241 F.3d 1262 (10th Cir. 2001)
EDWIN GAYLE BROWNING, Petitioner-Appellant,
UNITED STATES OF AMERICA, Respondent-Appellee.
UNITED STATES COURT OF APPEALS TENTH CIRCUIT
March 01, 2001
ON APPLICATION FOR AUTHORIZATION TO FILE SECOND OR SUCCESSIVE HABEAS MOTION UNDER 28 U.S.C. 2255. (E. Dist. Okla.) Howard A. Pincus, Assistant Federal Public Defender (Michael G. Katz, Federal Public Defender and Vicki Mandell-King, Assistant Federal Public Defender, with him on the briefs), Denver, Colorado, for Petitioner-Appellant.
Nina Goodman, Department of Justice, Washington, D.C. (Daniel G. Webber, Jr., United States Attorney, Leslie M. Maye, Assistant U.S. Attorney, Western District of Oklahoma; Bruce Green, United States Attorney and Paul G. Hess, Assistant U.S. Attorney, Eastern District of Oklahoma; and Michael A. Rotker, Department of Justice, Washington, D.C., with her on the brief), for Respondent-Appellee.
Before TACHA, Chief Judge, SEYMOUR, BALDOCK, BRORBY, EBEL, KELLY, HENRY, BRISCOE, LUCERO and MURPHY, Circuit Judges.
SEYMOUR, Circuit Judge.

Entries shown:
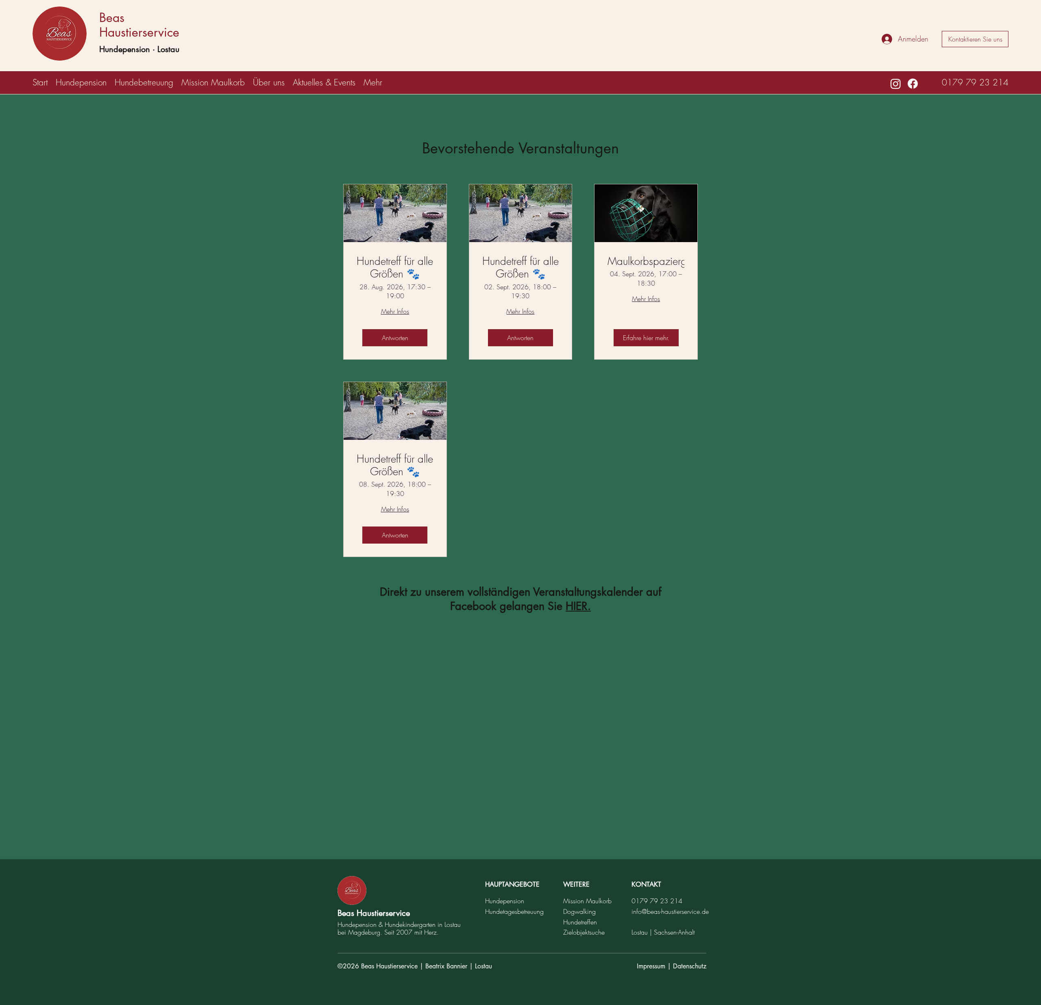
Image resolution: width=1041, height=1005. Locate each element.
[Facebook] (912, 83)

...

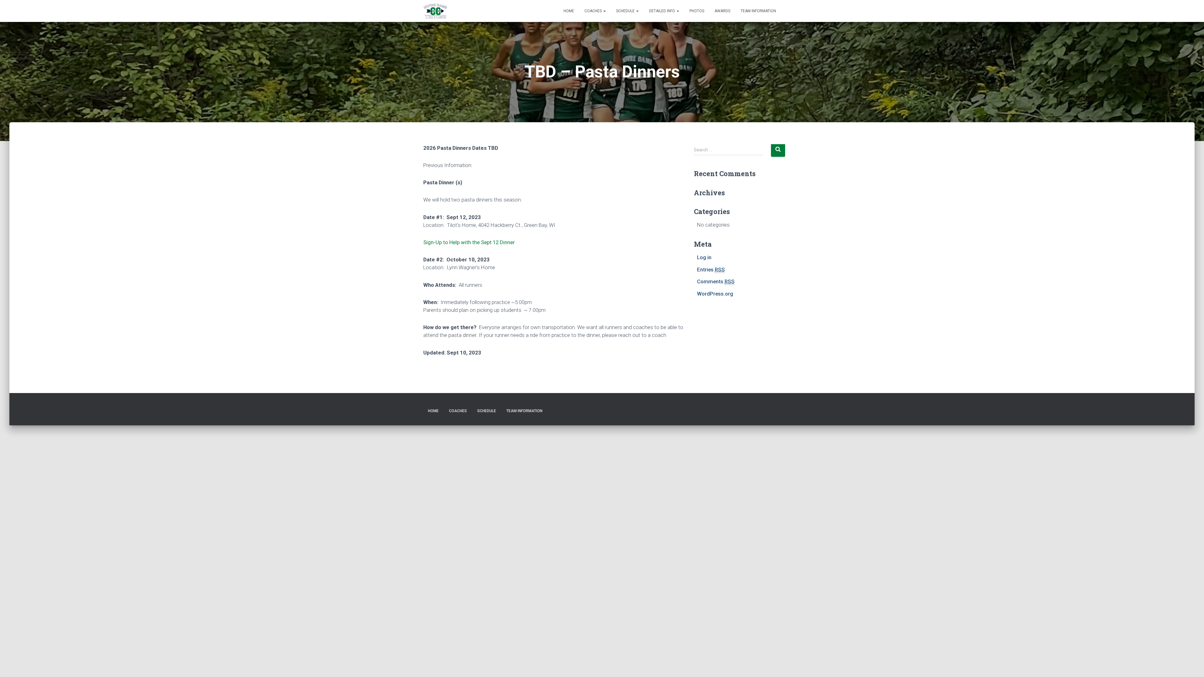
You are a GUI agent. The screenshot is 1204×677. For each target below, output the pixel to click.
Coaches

...

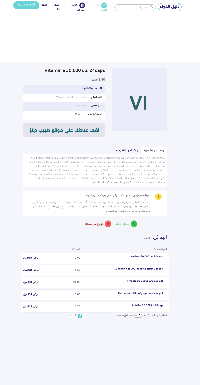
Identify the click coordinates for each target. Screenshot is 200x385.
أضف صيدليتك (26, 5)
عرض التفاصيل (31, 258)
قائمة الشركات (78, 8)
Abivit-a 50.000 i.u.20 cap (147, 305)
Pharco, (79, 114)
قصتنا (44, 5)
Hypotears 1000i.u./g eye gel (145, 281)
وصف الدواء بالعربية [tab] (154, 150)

Complete the following:
- A) From the case caption, list every attorney named as counsel for the Petitioner-Appellant.
- B) Copy the case caption text from "Nina Goodman, Department" to "brief), for Respondent-Appellee.".

Task-by-task outputs:
- A)
Howard A. Pincus
Michael G. Katz
Vicki Mandell-King

- B)
Nina Goodman, Department of Justice, Washington, D.C. (Daniel G. Webber, Jr., United States Attorney, Leslie M. Maye, Assistant U.S. Attorney, Western District of Oklahoma; Bruce Green, United States Attorney and Paul G. Hess, Assistant U.S. Attorney, Eastern District of Oklahoma; and Michael A. Rotker, Department of Justice, Washington, D.C., with her on the brief), for Respondent-Appellee.